What to do —
For this exercise, copy exactly every line from the one holding "The image size is (1400, 591)." through the end of the data, both included. Omit pictures.

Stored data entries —
((
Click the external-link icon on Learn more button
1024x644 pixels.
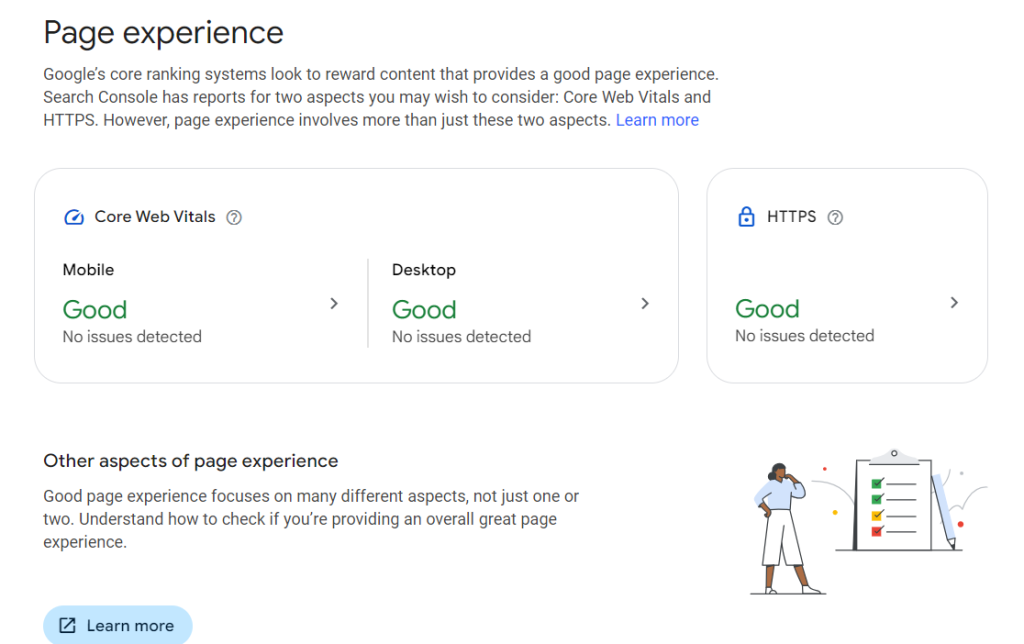pos(68,625)
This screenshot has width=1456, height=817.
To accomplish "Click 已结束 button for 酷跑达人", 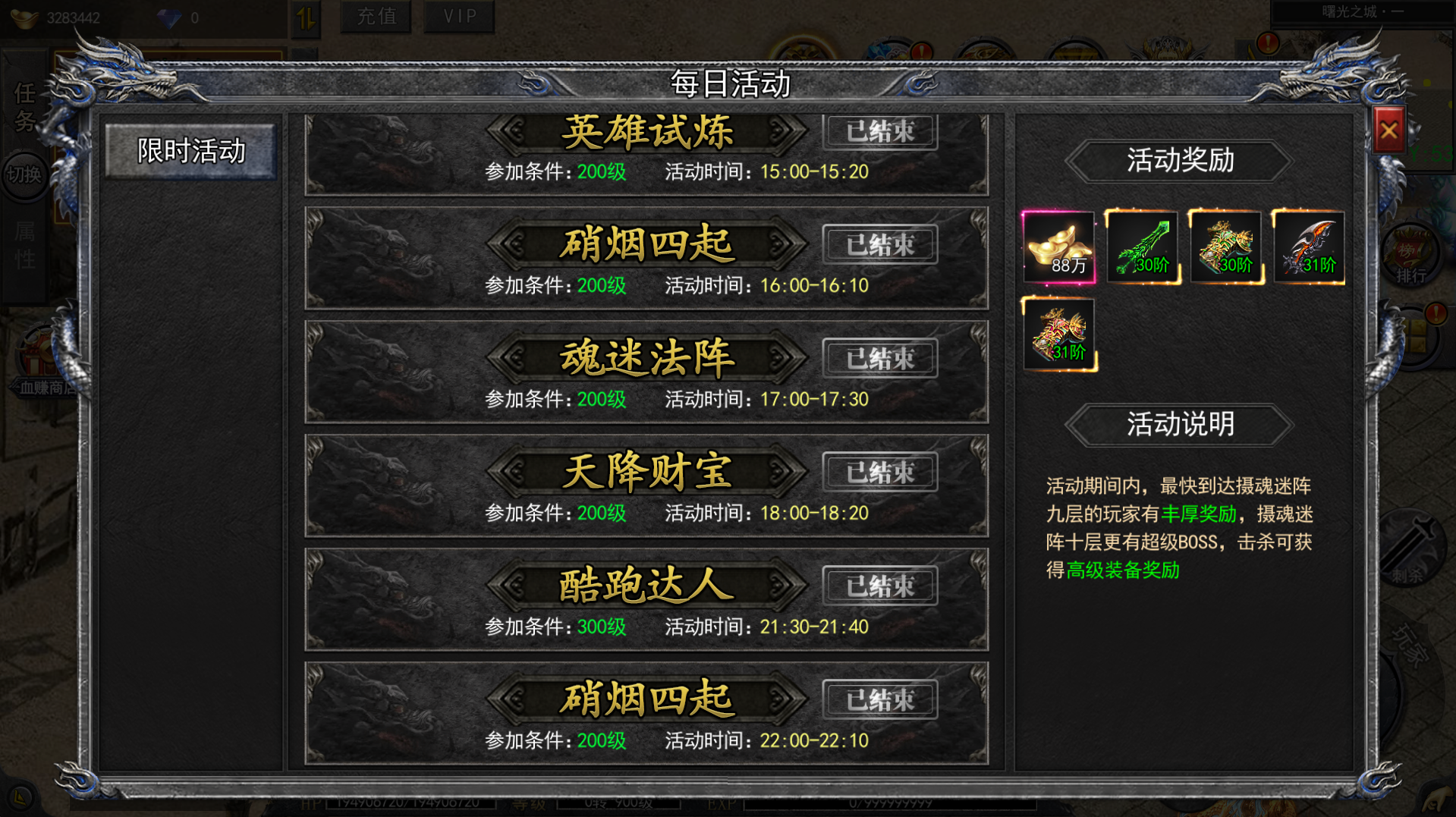I will click(880, 586).
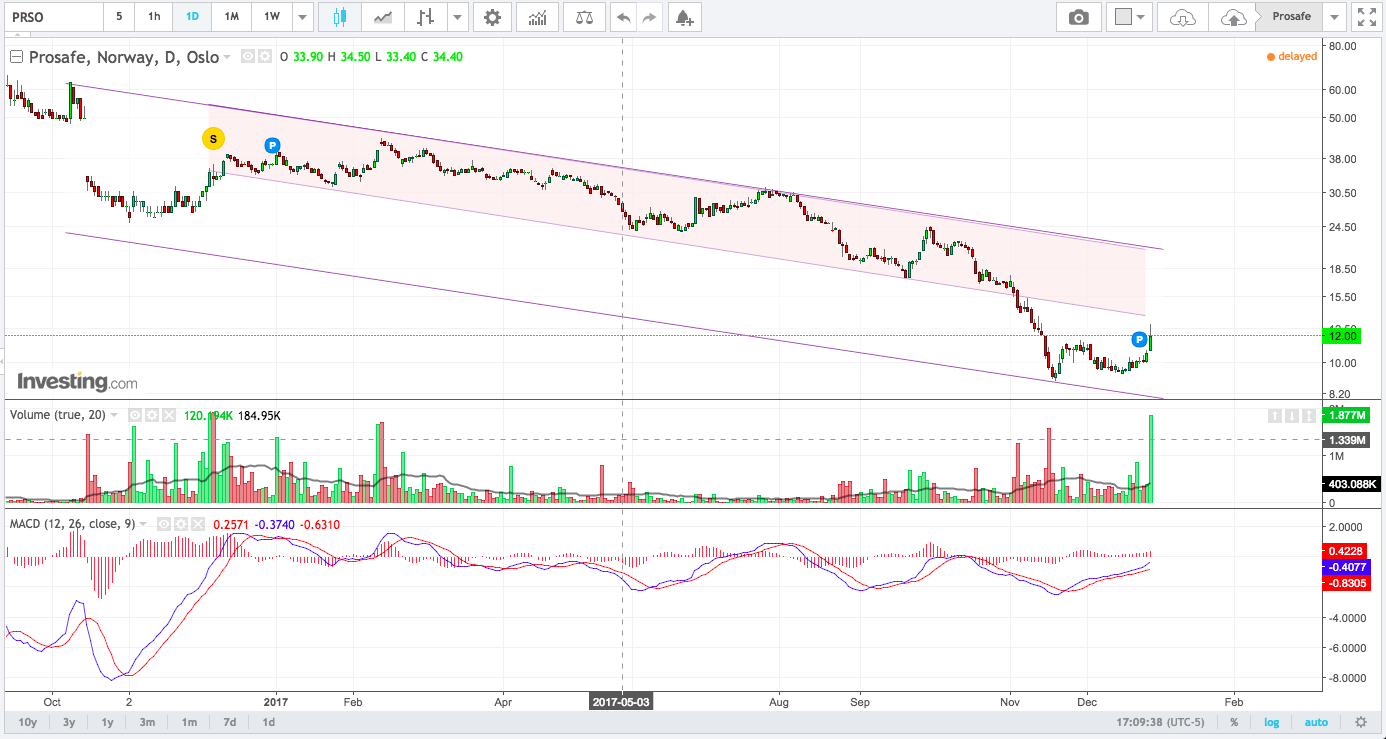The width and height of the screenshot is (1386, 739).
Task: Select the 1h interval tab
Action: tap(153, 17)
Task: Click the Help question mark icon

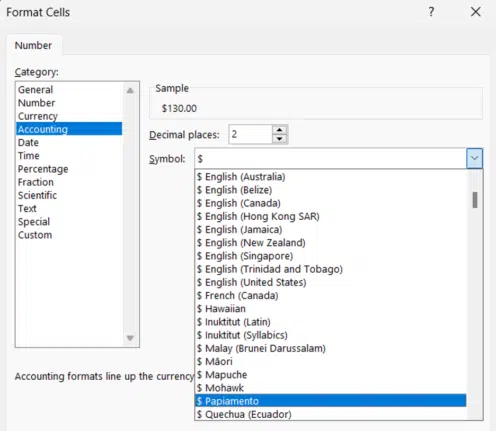Action: (431, 12)
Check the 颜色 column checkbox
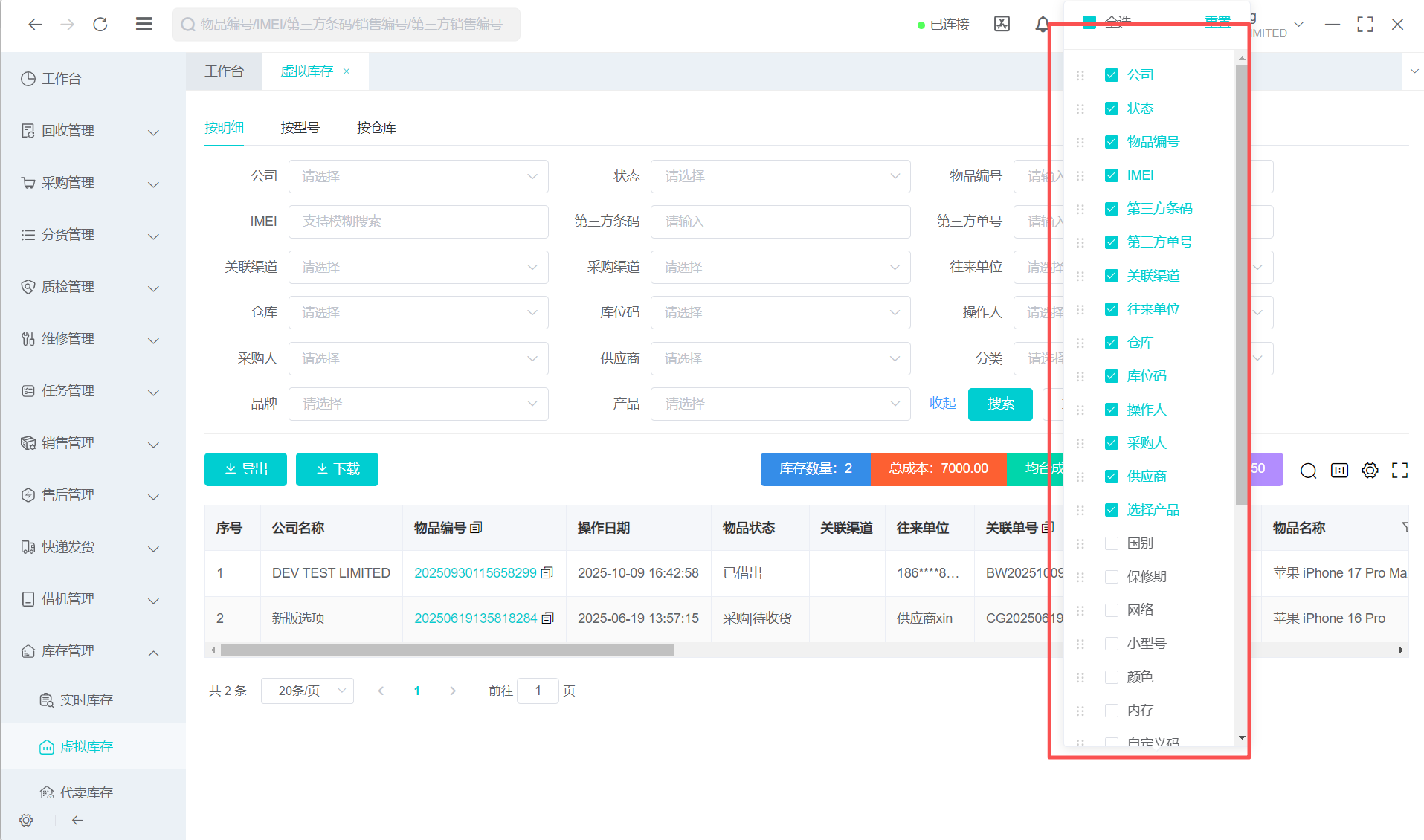This screenshot has width=1424, height=840. click(1112, 677)
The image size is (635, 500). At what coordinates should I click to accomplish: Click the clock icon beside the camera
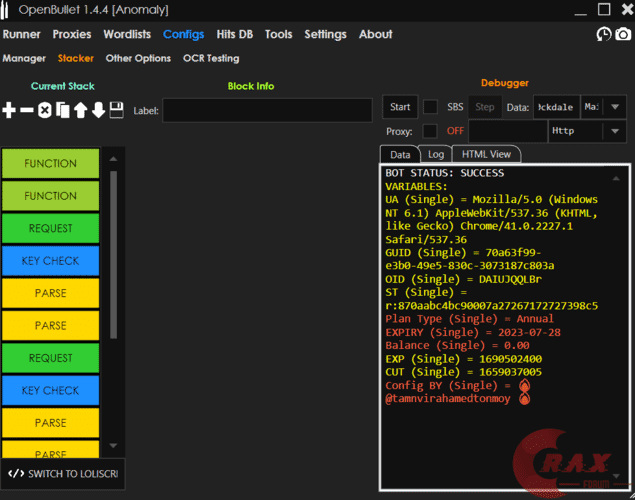pos(604,34)
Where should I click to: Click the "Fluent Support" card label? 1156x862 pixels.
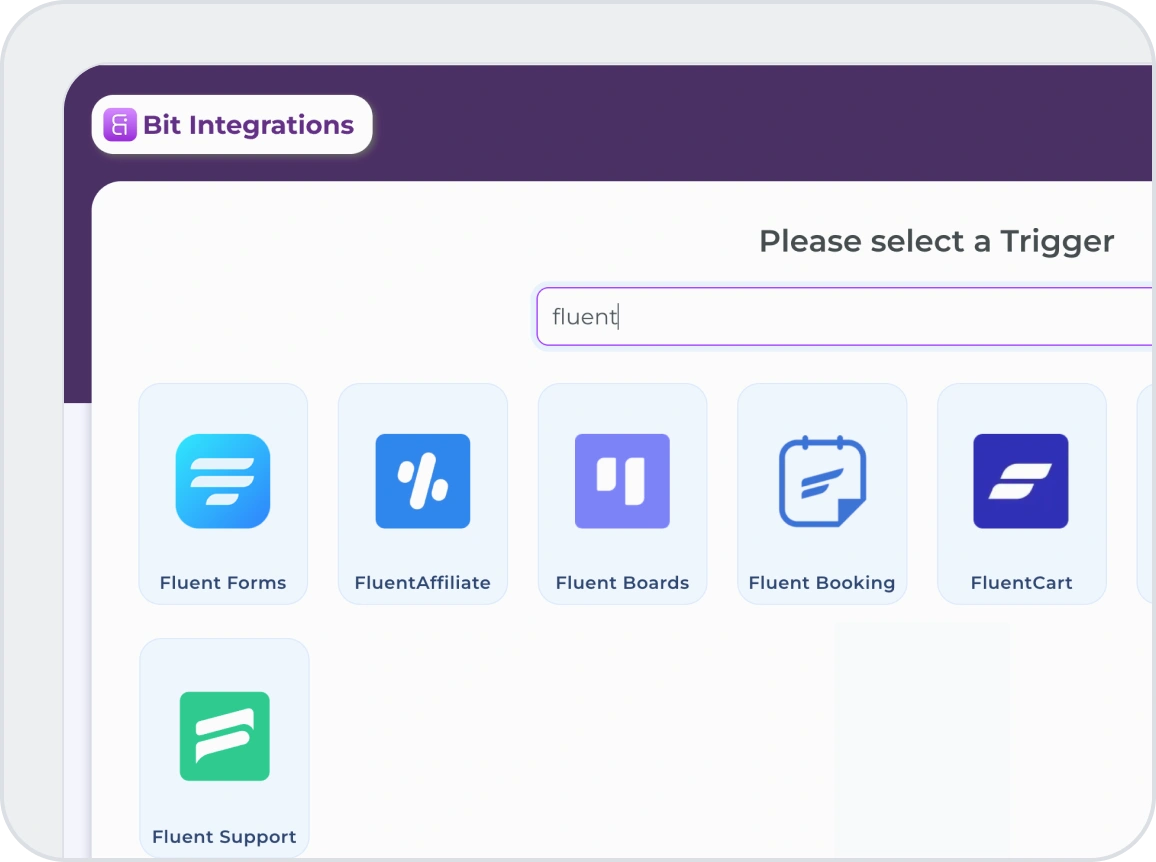tap(224, 837)
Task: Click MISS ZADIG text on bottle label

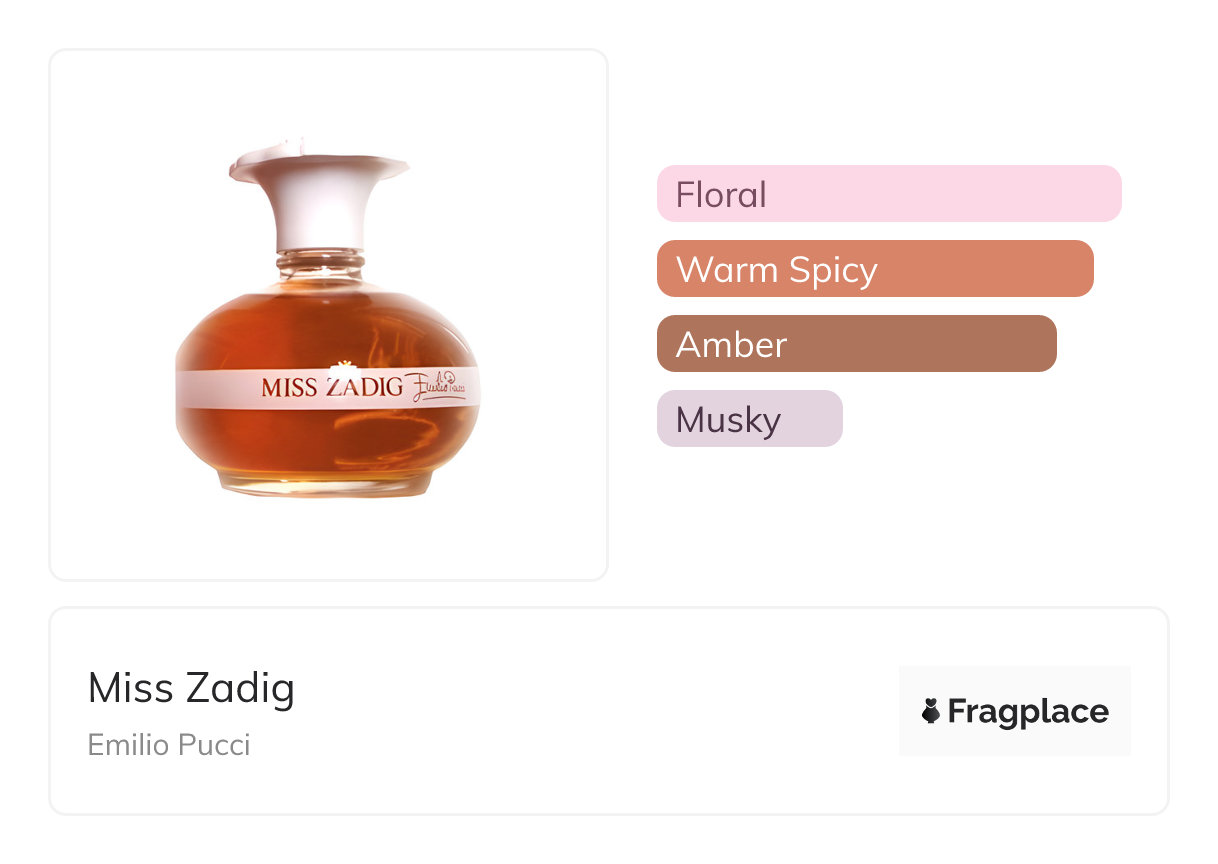Action: click(x=331, y=387)
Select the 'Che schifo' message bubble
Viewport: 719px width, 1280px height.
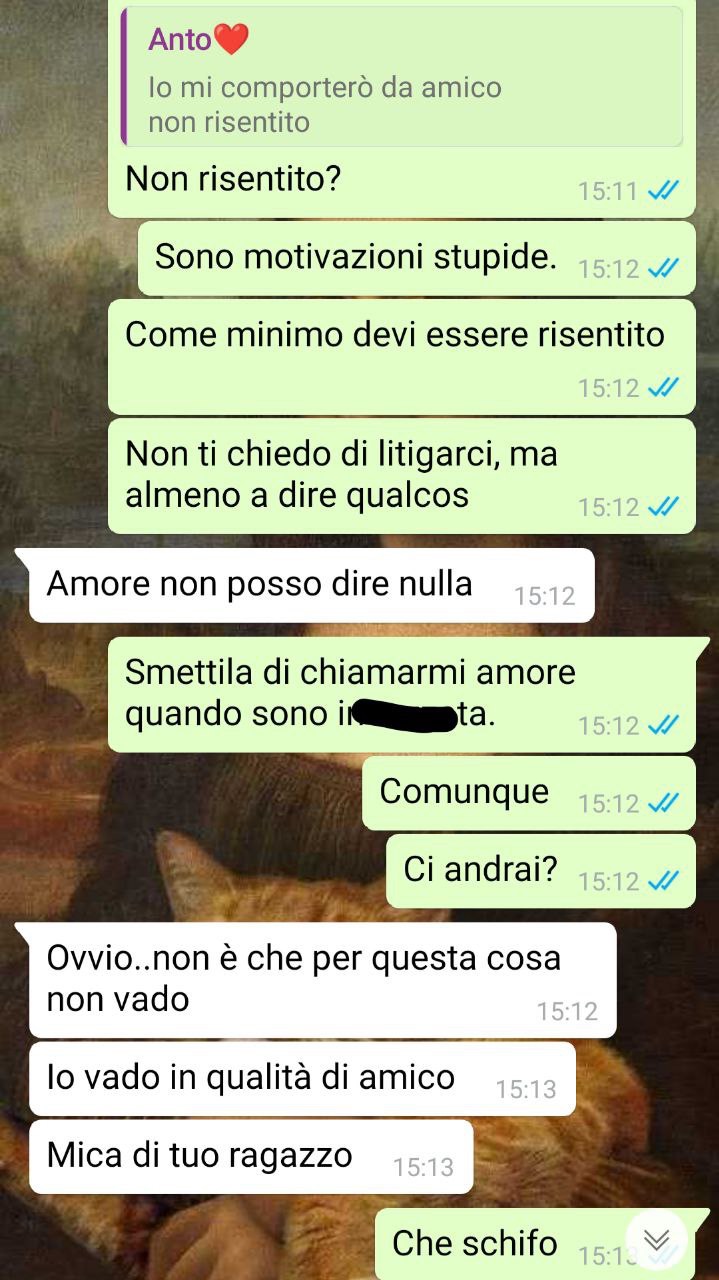pos(535,1244)
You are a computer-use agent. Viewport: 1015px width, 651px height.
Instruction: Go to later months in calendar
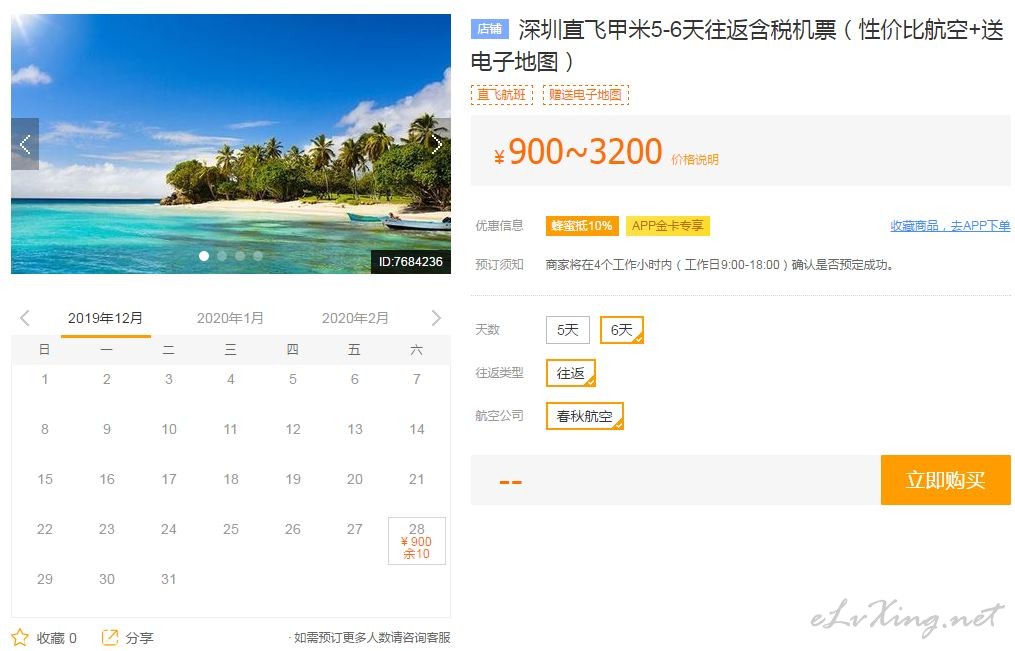click(436, 318)
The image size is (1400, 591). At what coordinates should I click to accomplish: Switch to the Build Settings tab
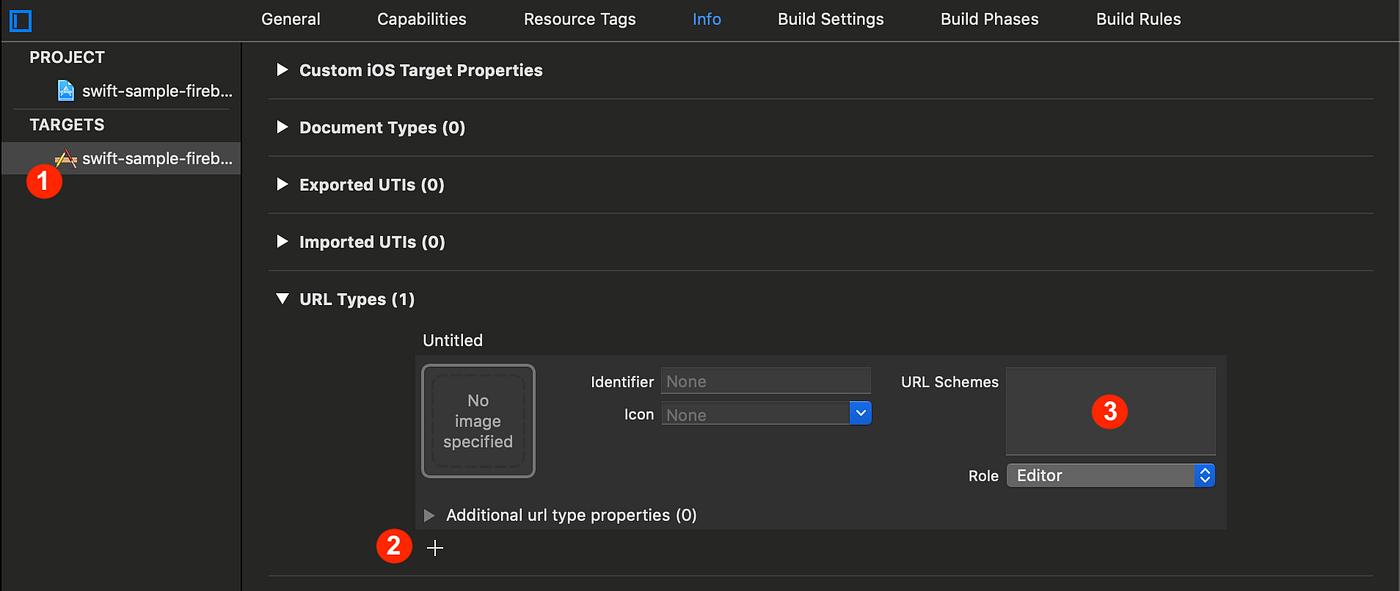(x=830, y=18)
))
Completed exercise —
The image size is (1400, 591). At what coordinates should I click to accomplish: Switch to the Build Settings tab
(x=830, y=18)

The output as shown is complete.